Figure 1: Lambing pens are easily located around the group pen
Calving started on the 1st of February and has progressed well, again in spite of the weather. While it was also very busy, Olivia is relieved to have less calving difficulty from her bull choices this year than last year which is a welcome relief.

Figure 2: Newborn calves have access to a well-bedded creep area
Cows were being fed on a poorer quality silage (66-68% DMD) and haylage in the lead up to calving. Normally Olivia administers a mineral bolus pre-calving but this year has fed them pre-calving minerals through a lick bucket. The bucket supplies 18kg of minerals in a molasses. Intakes are variable with lick buckets but assuming an intake of 100g/day, the cows and in-calf heifers would not be getting sufficient magnesium, phosphorus, sodium, selenium, or vitamins A, D3 or E to meet their needs pre-calving. And if they were eating more than this, they would be getting excess minerals that are no benefit which makes it an expensive source of minerals. The figure below shows the recommended mineral requirements/day pre-calving and the amount being supplied by the lick bucket at 100g/head/day.

Figure 3: Pre calving mineral requirements and amount being fed through 100g/day of mineral lick bucket
Performance
8 Charolais/Limousin bull weanlings were sold live through the mart on 20th January. They averaged 364kg live weight and made €5.40/kg.
Eight of the dairy beef heifers were sold to the factory on 16th February at 23.1 months of age. They averaged 265kg carcass weight and graded O+4- on average, making from €7.28 to €7.48/kg depending on grade and breed. All cattle were in spec for fat cover.
Financial
Olivia has completed her profit monitor for 2025. There was no change to the system or land area on the farm for the year with the suckler to weanling remaining the predominant beef system, alongside the smaller calf to beef system. The lambs were mainly sold to the factory from the sheep enterprise, but some were also sold live through the mart. She has been analysing her 2025 cattle detailed report.

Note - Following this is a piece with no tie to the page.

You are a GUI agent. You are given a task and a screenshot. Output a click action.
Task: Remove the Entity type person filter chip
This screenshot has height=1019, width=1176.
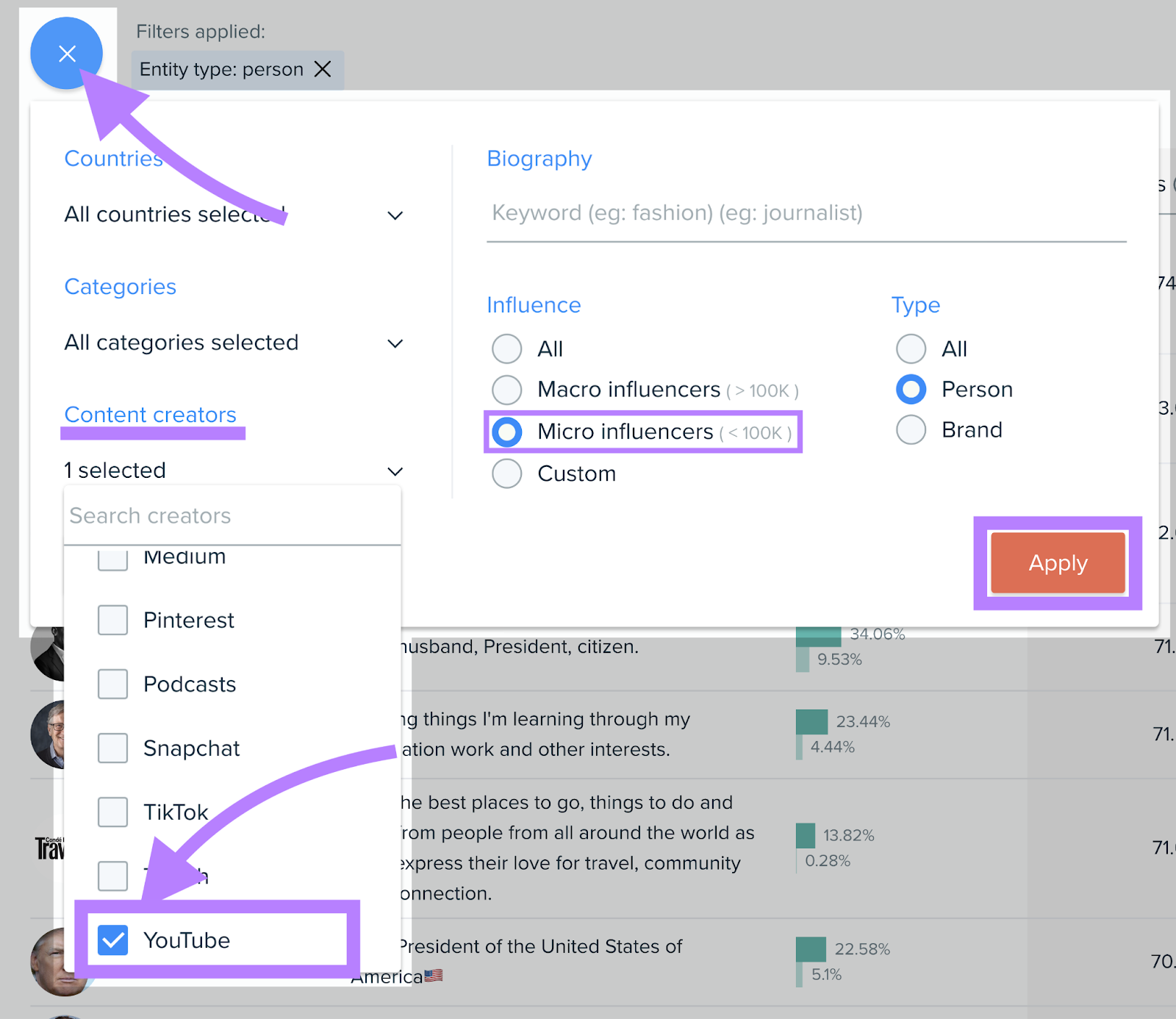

Figure 4: Cows and heifers pre-calving
The output per livestock unit was good at 356 kg/LU. This is affected by everything that affects daily live weight gain on the farm; bull fertility, cow fertility, mortality, grass management, animal health, silage quality, ration fed etc. The target is over 350 kg/LU for a suckler system and 500kg/LU for a dairy calf to beef system. It increased significantly from 322 kg/LU in 2024 and was mainly due to extra live weight sold from the farm. The grassland stocking rate stayed steady at 1.76 LU/ha.
The gross output figure is calculated from cattle sales minus cattle purchases and add/subtract any changes to the inventory. Olivia had a gross output figure of €2159/ha which is the main ‘money in the pot’ to cover variable and fixed costs. This increased substantially from €1724/ha in 2024.
The 3 biggest expenses on drystock farms are purchased concentrate, fertiliser and contractor costs. Olivia’s farm is no different with her biggest costs for the year as;
- Ration: €172/ha
- Fertiliser: €177/ha
- Contractor: €233/ha
In total, the total variable costs (€950/ha) were 44% of the gross output figure, which is much lower than the target of <50% for suckling enterprises. This percentage was 44% in 2024 also.
The fixed costs were €458/ha for 2025 which is similar to 2024. This is expected to climb over the coming years due to further investments into cattle housing. For 2025 the cattle enterprise made €751/ha net margin which does not include any direct payments or subsidies and is significantly higher than the net profit made in 2024 of €507/ha.